The hypocrisy and lack of self-awareness from these journalists is stunning of course, given the litany of mis- and disinformation the media outlets these people work for routinely provide. But the idea that journalists could self-righteously argue against freedom of speech and freedom of the press is what makes this Bizarro World material.

Meanwhile, in Canada, a Liberal Member of Parliament has been booted out of the party for – get this – advising the Chinese ambassador to urge authorities in Beijing not to release two Canadians – the two Michaels — already in solitary confinement for three YEARS, because releasing them would give a boost to the rival Conservative party. Yes, an MP from the governing party advising the government of a country holding 2 Canadians hostages to keep them in solitary just for domestic political advantage.
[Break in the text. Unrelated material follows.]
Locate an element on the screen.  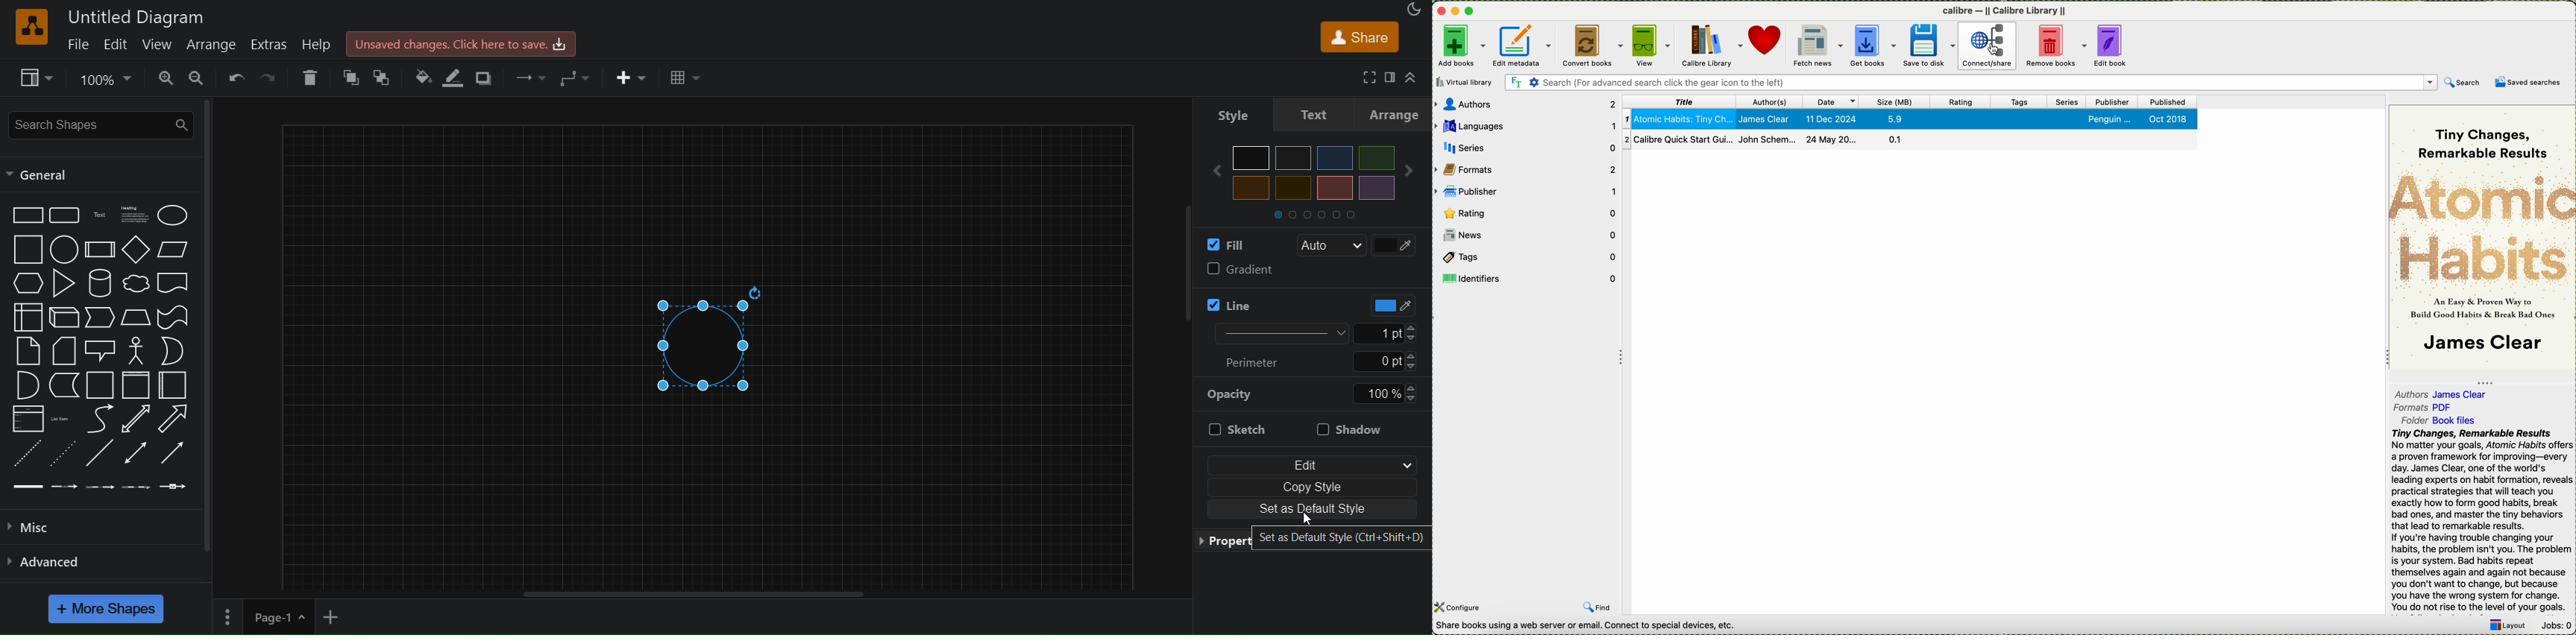
published is located at coordinates (2168, 102).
And only in our Bizarro World could so many Awards for Women be bestowed on trans-identified men. Caitlin Jenner, formerly Bruce and decathlon champion at the 1976 Olympic Games in Montreal – was named Glamour magazine’s Woman of the Year in 2015, not five minutes after claiming to have become one. In 2021, a man became New Zealand’s “Sportswoman of the Year.” Also in 2021, one of the three bikini-clad cover models for Sports Illustrated’s swimsuit issue was a biological male. In 2022, Lia Thomas was nominated to be NCAA Woman of the Year by the University of Pennsylvania. Earlier this month, an Argentinian trans-identified man was one of 11 “International Women of Courage” honoured by Joe Biden. And finally, the American newspaper USA Today has puts Democratic transgender state senator Leigh Finke of Minnesota on its annual “Woman of the Year” list, though Finke has been a state senator for less than 3 months (like then-President Obama’s Nobel Peace Prize for not being George W. Bush, Finke’s entry on the list obviously has nothing to do with legislative accomplishments).

Note: To the best of my knowledge, no similar honours (e.g. Man of the Year) have been bestowed on trans-identified women.

I could go on and on. Kellie-Jay Keene (aka Posie Parker) goes to New Zealand for her “Let Women Speak” tour and gets physically assaulted; swarms of violent trans-identified men cause so much havoc the event is cancelled, and the media in New Zealand and the U.K. defame HER as a white supremacist, which she clearly isn’t, and gleefully imply she and the other women who came to speak about women’s sex-based rights got what they deserve. As Andrew Doyle noted after presenting the crazed violence aimed at KJK and the other women on his GB News program, “so many mainstream commentators refuse to condemn these activists. They think this is simply a fragile, marginalized group standing up for themselves. A group so marginalized they have the support of all major corporations and public institutions, are able to call on the police to arrest those who refuse to use the language they demand, and are able to bully and physically assault women who are gathering peacefully to express their views. And the media and political class cheer them on. This is entirely backwards.” Doyle is right. It is backwards. It’s bizarre. It’s Bizarro World.

 

 

To conclude, let’s return to the comics. When Bizarro World was introduced by DC in the early 1960s, comics were mainly aimed at adolescents, which is to say, the ideas in them were usually pretty simple; even as a 10-year-old, I thought the the Bizarro World was silly. The Bizarro World was called htraE (Earth spelled backwards). It’s cube-shaped (there must be some incredible waterfalls there). People marry because they hate each other. The Bizarro World code – yes, there is one – states “Us do opposite of all Earthly things! Us hate beauty! Us love ugliness! Is big crime to make anything perfect on Bizarro World!” Bonds are guaranteed to lose money. Detectives – including Batzarro, the world’s worst detective – are selected on the basis of their stupidity. Insults are considered great compliments, etc etc. Not exactly Aristotle or even Forrest Gump.

 

 

The people who dreamed up Bizarro World surely never imagined their silly creation for adolescents would in any way describe the real world. Yet, here we are, barely 60 years later, and so many people and institutions of the Western world operate as though Bizarro World is a guiding principle.